At Alliance Française on Fridays at 8 pm
At Alliance Française on Friday, April 17: 7 ans / 7 Years (2006) by Jean-Pascal Hattu – 82 mins – France, Drama. English subtitles. Mixed or average reviews.
With Valérie Donzelli, Pablo De la Torre, Cyril Troley, Bruno Todeschini, Nadia Kaci.
Maïté faithfully visits her sexy, intense husband Vincent, when she's spotted by a pale, pointy-faced man who says he's there to visit his brother Jean. Having been advised by her nurse friend Djamila to take a lover, she consents to mechanical sex with Jean in a car. The relationship continues and intensifies. It's not till some time later that Maïté learns Jean is a guard at the prison...
– Alliance description
Variety: The devoted wife of a prisoner takes a lover in poised, well-crafted drama 7 Years.

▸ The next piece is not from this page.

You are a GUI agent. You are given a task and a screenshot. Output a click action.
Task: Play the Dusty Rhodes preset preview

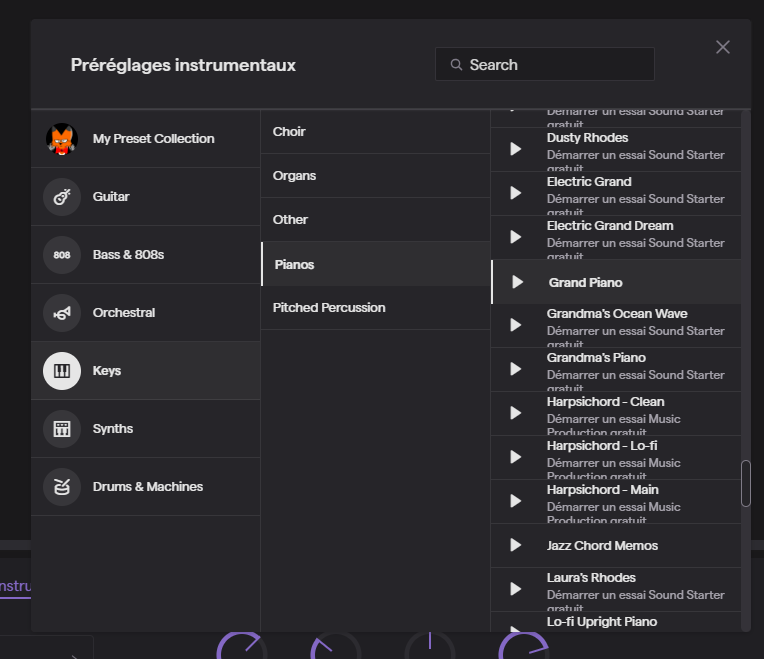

Although film features a few R-rated scenes of a sexual nature, astringent treatment by helmer Jean-Pascal Hattu, maker of several well-received shorts, drains most of the eroticism away to create a cool-toned study of a fraught emotional ménage a trois.
Like clockwork, Maite (elegantly-limbed beauty Valerie Donzelli) regularly visits the nearby prison to see her husband Vincent (brooding Bruno Todeschini) now a year into his seven-year sentence for a crime never specified here. The two are clearly crazy about each other, and exchange stolen kisses and sexy sentiments during their visits, but otherwise the closest Maite can get to Vincent is drinking in his smell off the dirty laundry she collects and washes for him each week.
When Jean (Cyril Troley), a ferrety young man who says he's visiting his brother, approaches Maite outside the prison, she gives him the brush off at first, but later accepts a lift from him. Encouraged to take a lover by her nurse friend Djamila (Nadia Kaci), Maite starts having loveless sex with Jean in his parked Renault on quiet country lanes.
Screenplay by director Hattu, Gilles Taurand and Guillaume Daporta neatly drops in its first twist at the half-hour mark, revealing that Jean is actually a guard at the prison whose protection of Vincent is making life easier for the inmate. Film settles into a bit of lull for a spell until yet another twist makes the whole set-up more interesting and considerably darker. . . .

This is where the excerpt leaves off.